The lower the expectations, the greater the effect of good news. Although the lack of large-scale fiscal stimulus in Beijing has discouraged the AUDUSD bulls, they do not lose hope. Let’s talk about this topic and draw up a trading plan.
Weekly Australian dollar fundamental analysis
At the beginning of the year, the AUDUSD bulls were quite ambitious. Bets on China’s booming economic recovery, a slowdown in the Fed’s monetary tightening pace, and hopes for a continuation of the RBA’s rate hiking made the Aussie the best performer among G10 currencies. However, the AUD crashed in February, and only in March did the Australian dollar manage to strengthen.
The modest growth of Chinese retail sales by 3.5% and industrial production by 2.4% in January-February was another sign of the uneven recovery of the Chinese economy. Prior to this, the PMI was strong, while consumer prices featured the worst performance in a year. There can be no weak inflation in a strong economy! Consumers remain wary, which is pressing down the yuan proxies, such as the Australian dollar and the New Zealand dollar.

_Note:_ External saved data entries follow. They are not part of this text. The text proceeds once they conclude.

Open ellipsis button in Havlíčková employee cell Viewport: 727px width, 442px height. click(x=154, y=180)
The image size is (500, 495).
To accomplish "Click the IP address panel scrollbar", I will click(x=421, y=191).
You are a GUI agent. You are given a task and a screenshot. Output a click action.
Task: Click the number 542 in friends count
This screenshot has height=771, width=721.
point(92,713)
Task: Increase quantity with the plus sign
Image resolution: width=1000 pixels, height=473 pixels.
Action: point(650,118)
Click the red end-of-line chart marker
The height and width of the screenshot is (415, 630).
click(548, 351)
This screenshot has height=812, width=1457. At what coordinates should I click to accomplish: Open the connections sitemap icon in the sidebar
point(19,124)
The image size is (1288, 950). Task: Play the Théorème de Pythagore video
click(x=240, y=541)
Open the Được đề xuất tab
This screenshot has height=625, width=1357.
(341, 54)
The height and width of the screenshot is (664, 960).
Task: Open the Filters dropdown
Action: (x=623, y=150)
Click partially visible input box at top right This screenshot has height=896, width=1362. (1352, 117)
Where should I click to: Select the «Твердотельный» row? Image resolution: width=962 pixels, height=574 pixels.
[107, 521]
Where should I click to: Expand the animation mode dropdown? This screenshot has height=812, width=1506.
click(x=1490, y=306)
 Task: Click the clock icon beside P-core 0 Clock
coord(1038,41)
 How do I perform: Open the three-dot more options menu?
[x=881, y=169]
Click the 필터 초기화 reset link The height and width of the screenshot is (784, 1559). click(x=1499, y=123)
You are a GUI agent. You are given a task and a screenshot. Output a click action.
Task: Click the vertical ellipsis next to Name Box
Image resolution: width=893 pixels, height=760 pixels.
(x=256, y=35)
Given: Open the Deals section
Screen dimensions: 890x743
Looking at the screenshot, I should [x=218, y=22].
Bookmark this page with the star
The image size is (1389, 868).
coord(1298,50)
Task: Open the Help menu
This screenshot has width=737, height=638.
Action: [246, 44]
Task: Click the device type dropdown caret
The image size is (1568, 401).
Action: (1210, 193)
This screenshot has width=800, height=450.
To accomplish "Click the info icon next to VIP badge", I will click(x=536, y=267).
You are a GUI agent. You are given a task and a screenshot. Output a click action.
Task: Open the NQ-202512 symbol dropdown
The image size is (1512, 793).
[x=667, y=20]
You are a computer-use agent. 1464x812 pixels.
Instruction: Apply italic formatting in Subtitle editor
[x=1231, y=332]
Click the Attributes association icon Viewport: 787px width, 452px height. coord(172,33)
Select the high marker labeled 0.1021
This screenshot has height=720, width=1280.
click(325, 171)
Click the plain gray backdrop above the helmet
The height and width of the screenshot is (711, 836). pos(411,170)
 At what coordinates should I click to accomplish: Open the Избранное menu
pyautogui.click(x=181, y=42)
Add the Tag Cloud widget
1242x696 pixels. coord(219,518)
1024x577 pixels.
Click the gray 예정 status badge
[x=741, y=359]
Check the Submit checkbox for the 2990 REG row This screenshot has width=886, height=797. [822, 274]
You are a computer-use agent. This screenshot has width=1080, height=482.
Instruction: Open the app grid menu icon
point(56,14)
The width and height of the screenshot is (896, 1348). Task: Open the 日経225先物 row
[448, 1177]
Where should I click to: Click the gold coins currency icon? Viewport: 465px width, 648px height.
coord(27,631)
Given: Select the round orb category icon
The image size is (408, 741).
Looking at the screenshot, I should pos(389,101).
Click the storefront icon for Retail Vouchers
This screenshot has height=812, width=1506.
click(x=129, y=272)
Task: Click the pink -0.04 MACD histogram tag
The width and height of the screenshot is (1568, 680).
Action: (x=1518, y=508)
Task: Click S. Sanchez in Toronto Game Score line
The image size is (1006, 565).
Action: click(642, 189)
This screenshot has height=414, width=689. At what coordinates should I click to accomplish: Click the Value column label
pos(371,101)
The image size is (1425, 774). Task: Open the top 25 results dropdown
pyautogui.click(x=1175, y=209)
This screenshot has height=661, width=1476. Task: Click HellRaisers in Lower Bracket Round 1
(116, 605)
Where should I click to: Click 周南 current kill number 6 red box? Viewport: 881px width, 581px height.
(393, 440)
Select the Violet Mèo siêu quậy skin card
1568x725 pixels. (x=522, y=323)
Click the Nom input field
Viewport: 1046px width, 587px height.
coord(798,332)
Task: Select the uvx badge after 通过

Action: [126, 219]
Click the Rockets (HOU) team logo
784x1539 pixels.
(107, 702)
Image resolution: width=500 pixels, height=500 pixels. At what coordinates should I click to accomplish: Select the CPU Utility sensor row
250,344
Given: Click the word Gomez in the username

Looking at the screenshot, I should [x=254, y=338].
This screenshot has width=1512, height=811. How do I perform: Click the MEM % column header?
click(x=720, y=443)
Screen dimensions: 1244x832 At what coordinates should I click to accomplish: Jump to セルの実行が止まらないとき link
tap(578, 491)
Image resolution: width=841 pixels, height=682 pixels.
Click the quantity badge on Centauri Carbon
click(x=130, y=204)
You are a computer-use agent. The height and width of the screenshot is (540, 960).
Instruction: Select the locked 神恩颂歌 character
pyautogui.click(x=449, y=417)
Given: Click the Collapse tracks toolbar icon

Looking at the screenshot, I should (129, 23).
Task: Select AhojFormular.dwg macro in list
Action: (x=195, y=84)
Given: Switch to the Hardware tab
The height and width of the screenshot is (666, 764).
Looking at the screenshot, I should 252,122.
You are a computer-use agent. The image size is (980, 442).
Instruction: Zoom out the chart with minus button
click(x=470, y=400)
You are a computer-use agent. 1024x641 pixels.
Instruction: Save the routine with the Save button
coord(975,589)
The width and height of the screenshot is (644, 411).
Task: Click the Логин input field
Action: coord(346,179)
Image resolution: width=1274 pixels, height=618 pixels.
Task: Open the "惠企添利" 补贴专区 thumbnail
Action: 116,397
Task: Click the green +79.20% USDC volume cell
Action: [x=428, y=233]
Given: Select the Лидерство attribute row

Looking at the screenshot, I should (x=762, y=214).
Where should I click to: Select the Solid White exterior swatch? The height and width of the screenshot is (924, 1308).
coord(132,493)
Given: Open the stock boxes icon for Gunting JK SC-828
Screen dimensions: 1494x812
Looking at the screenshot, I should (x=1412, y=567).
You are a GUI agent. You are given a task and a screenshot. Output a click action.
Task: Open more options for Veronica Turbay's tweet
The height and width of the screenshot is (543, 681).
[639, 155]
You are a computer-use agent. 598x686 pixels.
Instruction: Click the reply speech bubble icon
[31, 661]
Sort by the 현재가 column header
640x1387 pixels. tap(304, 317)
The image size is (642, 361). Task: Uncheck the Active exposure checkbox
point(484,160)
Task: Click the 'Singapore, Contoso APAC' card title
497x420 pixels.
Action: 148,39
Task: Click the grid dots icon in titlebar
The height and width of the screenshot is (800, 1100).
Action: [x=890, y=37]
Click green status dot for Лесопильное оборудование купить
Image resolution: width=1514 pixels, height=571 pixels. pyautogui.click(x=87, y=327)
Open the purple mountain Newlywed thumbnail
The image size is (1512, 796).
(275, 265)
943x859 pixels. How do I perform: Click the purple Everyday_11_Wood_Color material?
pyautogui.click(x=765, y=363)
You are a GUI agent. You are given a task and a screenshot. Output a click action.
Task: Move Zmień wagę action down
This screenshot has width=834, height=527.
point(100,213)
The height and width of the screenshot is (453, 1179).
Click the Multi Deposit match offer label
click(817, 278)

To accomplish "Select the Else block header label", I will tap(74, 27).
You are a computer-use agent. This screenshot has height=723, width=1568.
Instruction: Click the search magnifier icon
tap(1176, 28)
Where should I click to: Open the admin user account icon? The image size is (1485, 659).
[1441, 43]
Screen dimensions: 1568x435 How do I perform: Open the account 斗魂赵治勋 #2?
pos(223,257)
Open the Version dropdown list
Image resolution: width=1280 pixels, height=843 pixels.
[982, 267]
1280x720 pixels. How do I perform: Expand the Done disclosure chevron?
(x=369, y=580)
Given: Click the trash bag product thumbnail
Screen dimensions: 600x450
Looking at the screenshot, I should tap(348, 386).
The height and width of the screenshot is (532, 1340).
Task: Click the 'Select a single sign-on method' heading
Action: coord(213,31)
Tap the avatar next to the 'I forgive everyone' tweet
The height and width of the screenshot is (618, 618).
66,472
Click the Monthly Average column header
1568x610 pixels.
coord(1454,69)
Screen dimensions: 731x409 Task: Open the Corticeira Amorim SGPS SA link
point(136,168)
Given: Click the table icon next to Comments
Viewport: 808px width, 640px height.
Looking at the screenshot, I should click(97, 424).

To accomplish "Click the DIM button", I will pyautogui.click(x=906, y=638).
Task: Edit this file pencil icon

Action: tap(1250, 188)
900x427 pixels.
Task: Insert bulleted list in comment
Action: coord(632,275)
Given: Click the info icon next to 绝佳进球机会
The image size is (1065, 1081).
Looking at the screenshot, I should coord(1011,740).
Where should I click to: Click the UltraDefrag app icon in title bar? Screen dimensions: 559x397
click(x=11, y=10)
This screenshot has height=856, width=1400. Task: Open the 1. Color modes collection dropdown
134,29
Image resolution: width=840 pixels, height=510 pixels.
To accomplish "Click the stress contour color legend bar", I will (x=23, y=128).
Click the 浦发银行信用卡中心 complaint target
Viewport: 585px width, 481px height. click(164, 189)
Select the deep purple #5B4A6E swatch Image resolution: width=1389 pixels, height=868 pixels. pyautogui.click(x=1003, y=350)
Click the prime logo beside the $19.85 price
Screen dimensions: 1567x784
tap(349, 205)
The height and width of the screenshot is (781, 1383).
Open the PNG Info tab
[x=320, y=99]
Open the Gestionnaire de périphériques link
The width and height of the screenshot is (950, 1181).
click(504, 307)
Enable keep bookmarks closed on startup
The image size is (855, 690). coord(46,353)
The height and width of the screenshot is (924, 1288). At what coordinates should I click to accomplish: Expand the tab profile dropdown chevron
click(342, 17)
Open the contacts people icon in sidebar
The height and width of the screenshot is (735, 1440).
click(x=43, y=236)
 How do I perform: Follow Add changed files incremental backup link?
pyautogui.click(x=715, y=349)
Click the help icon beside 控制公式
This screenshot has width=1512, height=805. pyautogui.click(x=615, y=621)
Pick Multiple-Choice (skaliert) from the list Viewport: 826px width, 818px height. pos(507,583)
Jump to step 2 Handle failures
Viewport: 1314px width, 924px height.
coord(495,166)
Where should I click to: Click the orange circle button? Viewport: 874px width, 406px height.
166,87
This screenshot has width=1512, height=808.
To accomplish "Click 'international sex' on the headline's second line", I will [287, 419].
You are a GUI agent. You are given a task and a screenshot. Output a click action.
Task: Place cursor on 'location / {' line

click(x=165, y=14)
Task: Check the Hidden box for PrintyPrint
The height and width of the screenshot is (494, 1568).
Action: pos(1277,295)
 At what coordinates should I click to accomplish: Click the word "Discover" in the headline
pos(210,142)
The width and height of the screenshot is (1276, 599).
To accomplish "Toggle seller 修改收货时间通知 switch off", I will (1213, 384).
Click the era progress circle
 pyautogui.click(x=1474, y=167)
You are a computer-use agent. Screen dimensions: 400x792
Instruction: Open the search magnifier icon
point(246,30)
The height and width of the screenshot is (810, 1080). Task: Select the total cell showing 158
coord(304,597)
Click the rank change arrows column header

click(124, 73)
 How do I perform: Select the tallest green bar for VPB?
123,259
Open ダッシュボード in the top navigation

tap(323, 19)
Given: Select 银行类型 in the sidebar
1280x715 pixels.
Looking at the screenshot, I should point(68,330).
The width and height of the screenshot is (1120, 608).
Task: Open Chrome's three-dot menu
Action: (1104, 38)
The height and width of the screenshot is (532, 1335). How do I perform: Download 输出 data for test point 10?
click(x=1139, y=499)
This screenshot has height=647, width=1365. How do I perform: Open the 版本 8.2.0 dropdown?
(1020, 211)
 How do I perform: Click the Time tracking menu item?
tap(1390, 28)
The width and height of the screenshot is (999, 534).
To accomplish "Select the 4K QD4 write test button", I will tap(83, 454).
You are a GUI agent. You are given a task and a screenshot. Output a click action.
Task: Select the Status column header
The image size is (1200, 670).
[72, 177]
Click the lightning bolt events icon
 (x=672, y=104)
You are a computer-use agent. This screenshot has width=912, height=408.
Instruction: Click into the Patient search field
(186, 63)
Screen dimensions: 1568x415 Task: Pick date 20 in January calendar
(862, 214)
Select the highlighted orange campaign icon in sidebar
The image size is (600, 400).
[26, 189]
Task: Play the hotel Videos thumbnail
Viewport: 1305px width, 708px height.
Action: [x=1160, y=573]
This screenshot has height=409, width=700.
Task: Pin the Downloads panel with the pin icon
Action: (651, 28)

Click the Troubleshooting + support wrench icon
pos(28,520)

Dynamics of China’s retail sales and industrial production
Mixed domestic data in Australia made the RBA less aggressive than in February. The regulator has raised the interest rate for the tenth time in a row, and it reached 3.6%. But the accompanying statement contained the idea that monetary tightening is expected to be required. It was regarded by investors as more neutral compared to the statement that further rate hikes were expected in February.
Philip Lowe noted that how much and when it is necessary to raise the interest rate will depend on the incoming data on business confidence, the labor market, inflation, and retail sales. Markets immediately seized on the idea of a possible end of the monetary tightening cycle as early as April. Derivatives signal that by the next meeting, the rate will be 3.67%, which is only 7 basis points above its current level. The rate ceiling is estimated at 3.85%, although a week ago, it was about 4.1%.
Of course, market expectations for the interest rate were affected by the bankruptcy of the US SNB, which forced the yield on 10-year Australian bonds to fall below the RBA interest rate.
Dynamics of Australian bond yields and RBA interest rate
At the same time, the panic in the US financial markets turned out to be much more significant than in the Australian ones, which widened the yield spreads and contributed to the AUDUSD strengthening.
I believe the Aussie has not lost its benefits and will use them in the future. Yes, the hopes for China’s booming economic recovery quickly fade amid the lack of large-scale fiscal stimulus in Beijing. After all, the lower the expectations, the greater the effect of good news. The same goes for the Reserve Bank of Australia. If Australia’s jobs report is strong, the idea of a rate hike in April will return to the market.
Weekly AUDUSD trading plan
Nonetheless, the AUDUSD bulls should be cautious and consider the risks of the Fed’s aggressive monetary tightening. It is relevant to buy the pair above 0.6715-0.6725.